TASK STATEMENT
Retype the records below, from the line containing "Select the Delete clip trash icon" through the end of the records, with both ends included. Leave the pictures out.

Screenshot and document pointing records
begin

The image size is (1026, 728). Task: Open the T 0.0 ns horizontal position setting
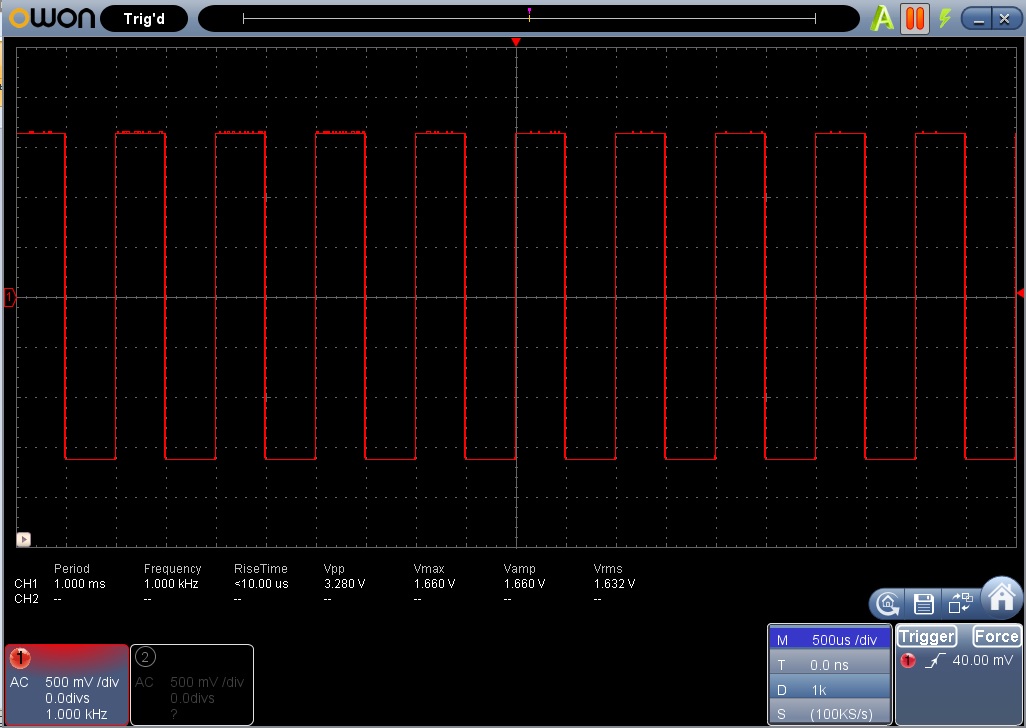click(828, 664)
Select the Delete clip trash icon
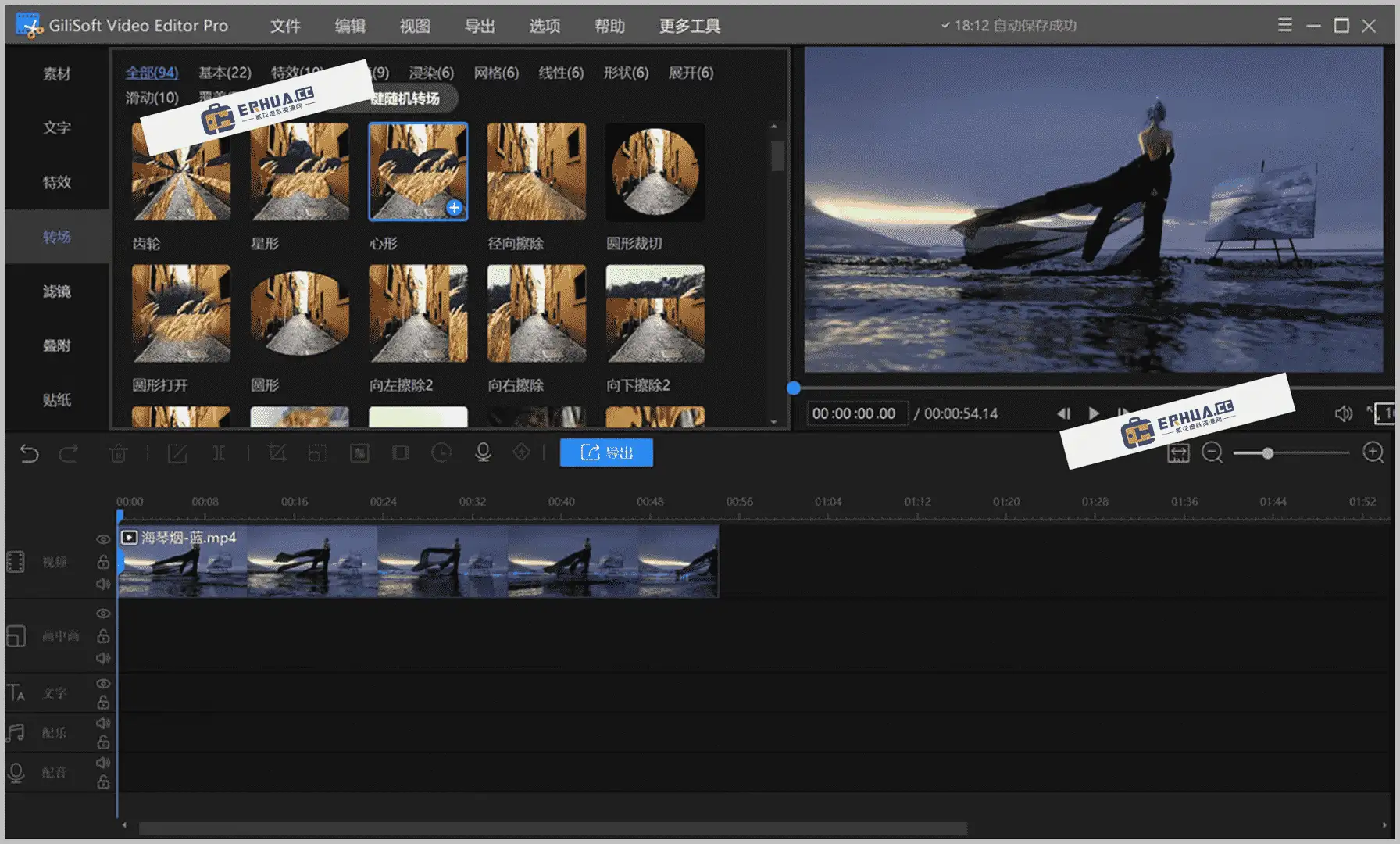 pos(119,452)
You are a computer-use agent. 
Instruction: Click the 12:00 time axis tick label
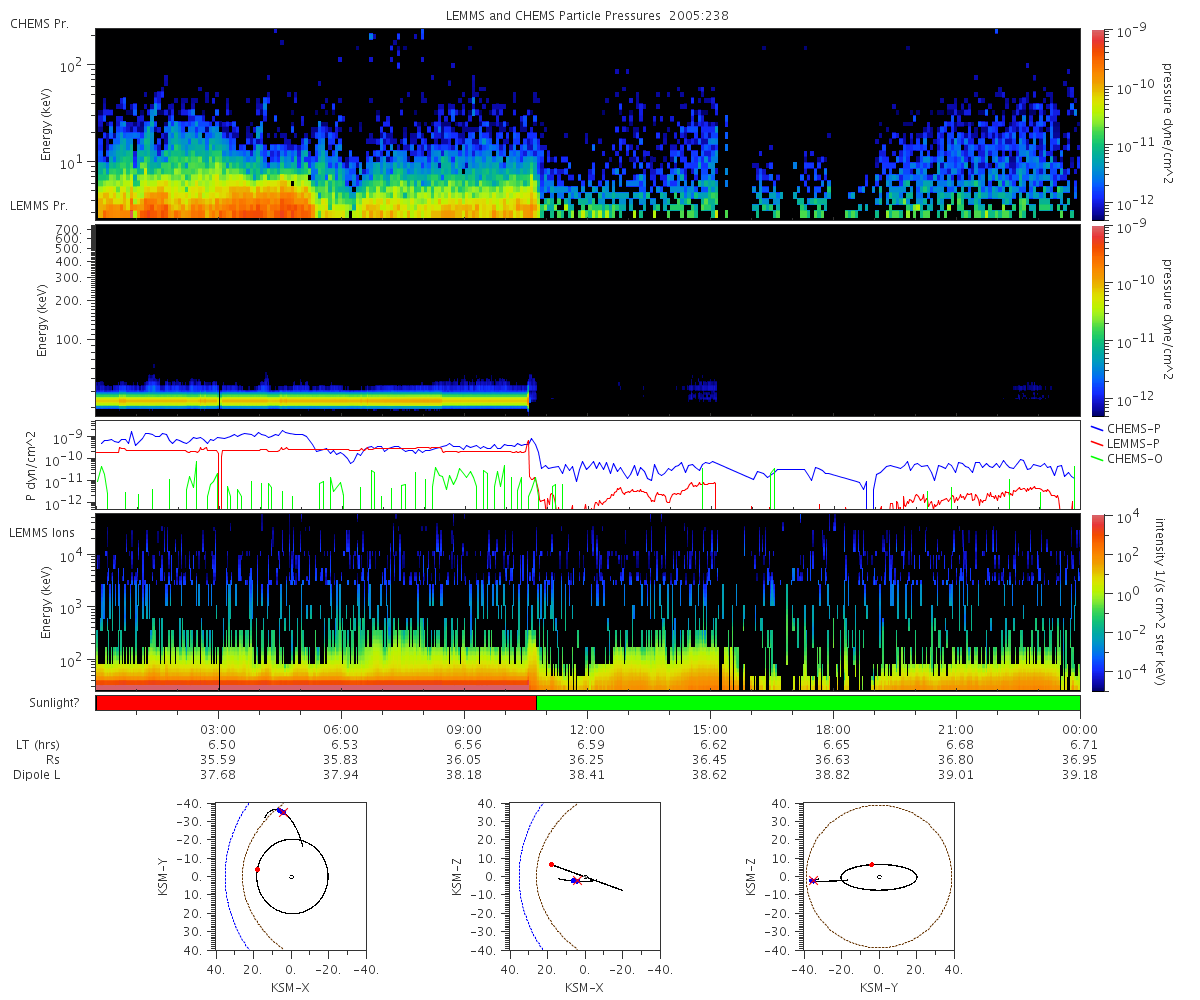point(587,730)
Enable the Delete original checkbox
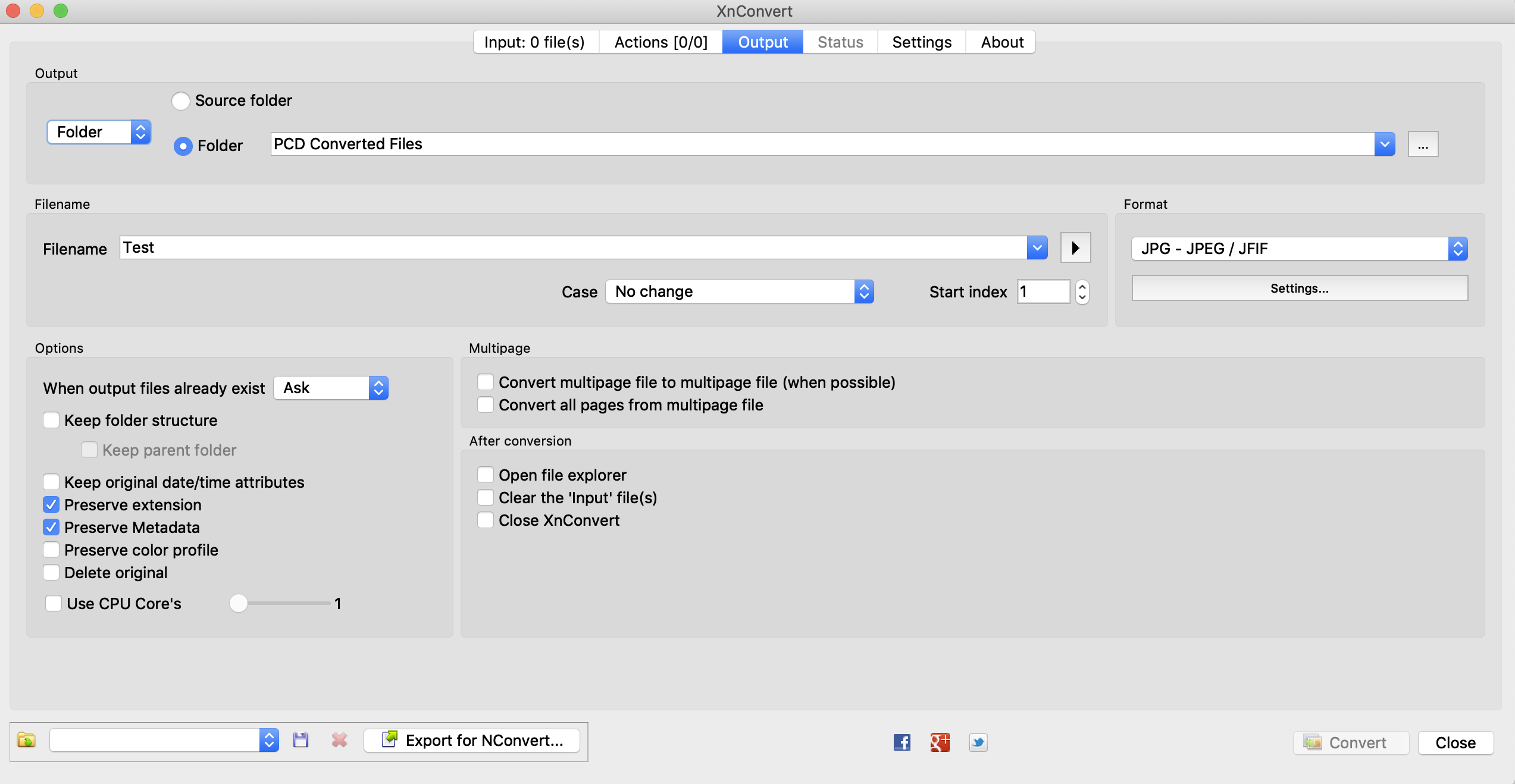 coord(52,573)
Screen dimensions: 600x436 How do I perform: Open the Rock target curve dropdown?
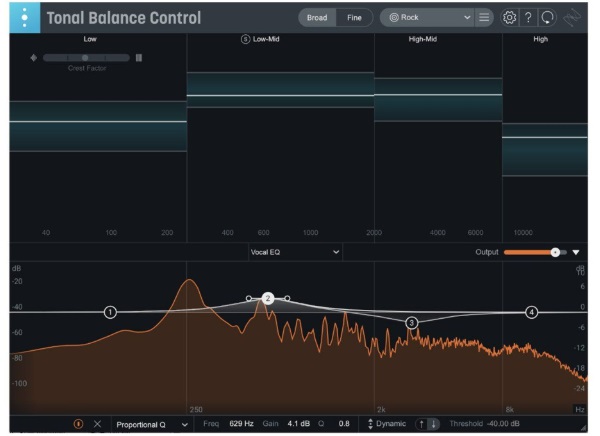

end

SOLUTION FOR THIS EXERCISE
Select the Delete clip trash icon
 pos(119,452)
You are a computer-use agent. 
Instruction: Click the 12:00 time axis tick label
point(587,730)
Enable the Delete original checkbox
 coord(52,573)
Screen dimensions: 600x436 How do I perform: Open the Rock target curve dropdown?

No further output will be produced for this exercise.